## [Excerpt provided]
◆ ◆ ◆ ◆ ◆
The joy that is not available to me right now in my life is physical affection from loved ones.
My joys are pretty simple: reading comics, eating chocolate chip cookies, spending time with my wife and daughter. All are pretty easy to come by.
There is no snow where we live and my s/o can’t dance and said I can’t go dancing with strangers! If I did my daughter would freak out. It just isn’t something I’d do and I’d feel quite uncomfortable and just plain old.
I am so glad I asked this question. I get to vent and feel a kinship with the responders.
Alas, my pool of joyful activities has shrunk. Not because they’re not available to me but because out of sheer laziness I’ve made myself less available to them.
Maybe, but I can’t think of any right now because I have so many more joyful activities to make up for it.
@Aster One of the pleasures of my single life now is that I can go out dancing with women friends. MY Ex would never have stopped me from doing that before but I just didn’t think of it or have the right friends. Could you not find a way to do that?
◆ ◆ ◆ ◆ ◆
## [Available data]
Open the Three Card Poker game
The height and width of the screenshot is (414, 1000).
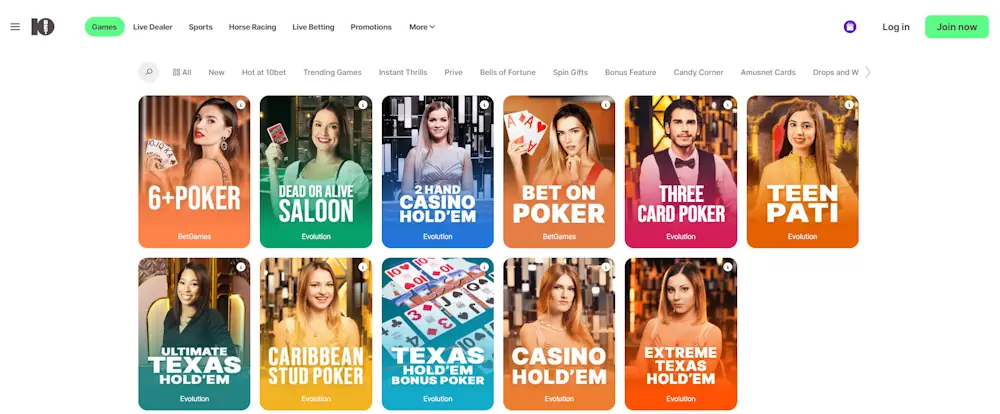[680, 172]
◆ ◆ ◆ ◆ ◆
## [Requests]
1. Translate this sentence from the thread about everyday joys into Spanish: "I am so glad I asked this question."
2. Write what comes next in the thread about everyday joys, picking up after its final post.
The material has no connection to the thread about everyday joys.

## [Expected responses]
1. Me alegro mucho de haber hecho esta pregunta.

2.
I dance where ever and.when ever I get the chance. I danced in front of a huge crowd to entertain at a medieval festival, completely impromptu, with a group of four. I drink good wine, I make soap and laugh with my son. My love is far away, but will soon be near, so that will be a joyful reunion.
@cazzie good; so this q doesn’t apply to you.
@janbb no; I won’t dance anymore. It just isn’t something I’d do and I’d feel quite uncomfortable and just plain old. One of my married daughters goes very infrequently with her friends. She claims she doesn’t dance except with them but I don’t buy it. lol
I love to eat and I love my cooking. But I wouldn’t categorize eating as a joyful activity. Something that raises my heart rate is what I’d say is joyful.
When I go for a walk it’s an ok activity, raises my heart rate a little bit but it sure isn’t joyful. When I watch my favorite tv shows I really enjoy doing it but wouldn’t consider doing that as joyful. It isn’t a thrill.
Laughing on the phone with a friend is sort of fun but not joyful.
I enjoyed walking and hiking, but my chronic pain has limited my physical activities. It has also limited my ability to go into the city and walk around when friends are in town, or go on photo-walks.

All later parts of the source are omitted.